While on the island to attend a birthday party, the wife needed to use the bathroom. Taco Bell seemed as good a place as any. While waiting in the parking lot, I was thinking to myself how grateful I am to have moved back to New Jersey, and what the hell we were thinking in leaving Belmar in the first place.

Belmar.

The thought of little town by the beach triggered something. Just like that, my little memory of a sitcom taking place in Belmar reentered my mind, like Ahab’s elusive white whale coming to the surface from deep within my grey matter. I then did what I should had done years ago. I consulted Google.

I typed in “tv shows that take place in new jersey” which brought me to a list on Wikipedia presenting the names of each show set in the Armpit of America, followed by the years they were on and where they took place. I scrolled down the list, full of anxiety. Will I be vindicated in my years’ long insistence that such a show existed? Or would I prove myself to be a psychopath, creating fictitious stories in my head and convincing myself they’re real.

And then I saw it:

  • Down the Shore (1992–1993), Belmar, New Jersey on the Jersey Shore

!!!!!!!!!!!!!!!!!!!!!!!!

Down the Shore

A real show that took place in Belmar and aired in the early 90s.
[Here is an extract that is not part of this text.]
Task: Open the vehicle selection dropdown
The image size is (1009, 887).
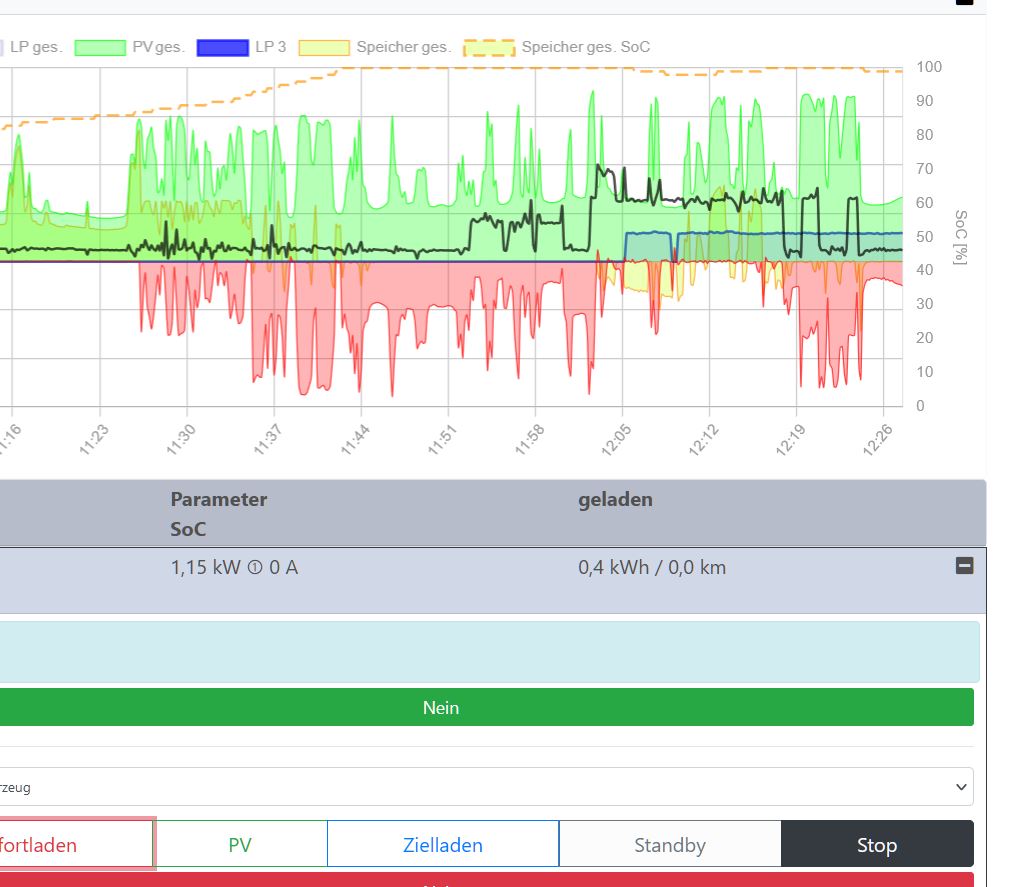Action: [x=485, y=787]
I didn’t make it up. I wasn’t crazy. After years of wondering, I finally had an answer.

Down the Shore

And it looked like Saved by the Bell and Seinfeld had a baby.

 

******

Once home, I did my research. Down the Shore ran on Fox for two seasons, spawning 29 episodes. It centered on three guys who want to rent a beach house, but can’t afford it, so they share it with three female acquaintances. Wacky hijinks wholeheartedly ensued.

I expected the cast to be full of no-name actors, long forgotten in the bowels of Hollywood. But no, much of the cast actually has somewhat impressive resumes. Most prominent is Anna Gunn, also known as Skyler White on Breaking Bad. Others include the brother from My Big Fat Greek Wedding, the woman who did the voice of Bobby Hill on King of the Hill, and the chubby station manager from Frasier. Ok, so maybe one somebody, and a bunch of nobodies.
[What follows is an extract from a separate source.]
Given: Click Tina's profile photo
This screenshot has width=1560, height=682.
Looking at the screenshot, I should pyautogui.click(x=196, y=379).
While Down the Shore was filmed in LA, at least each episode would start off with an authentic Jersey feel. That’s because the theme song was written by none other than the E-Street Band’s own Steven van Zandt. And it was performed by Jersey Shore music fixtures Southside Johnny and the Asbury Jukes. Fittingly so, it sounds just like a poor man’s Bruce Springsteen song. Check it out and revel in all the early 90s-ness:

 

******

Given that Down the Shore aired when I was about 9 or 10, and it focused on the sexual escapades of a bunch of 20-somethings, I’m sure a lot of it went over my head. Which is why I probably saw that one episode with the refrigerator and didn’t watch it again.

But what I find surprising is just how much the show faded into obscurity. After all, it was on for two seasons, not just a couple episodes, before it was canceled. And it aired on a major network. From the scant resources about Down the Shore I can find online, the show was pretty pioneering, addressing controversial subjects like unprotected sex. It was apparently like Friends, before Friends ever went on the air.

Even in the height of Jersey Shore madness during 2010-2011, you would think people would draw a comparison to this other show about a bunch of young people living at the Jersey Shore a decade and a half earlier. But no. Nothing.

Down the Shore never made it to DVD, you can’t find it on Netflix, and aside from that grainy clip of the theme song from YouTube, there’s not a trace of it to be found.

It’s almost as if the people in charge don’t want anyone to know the show ever existed and are trying to wipe it out of our our collective memory. Maybe there is something to that whole Deep State thing after all.

Or maybe it just wasn’t that good of a show.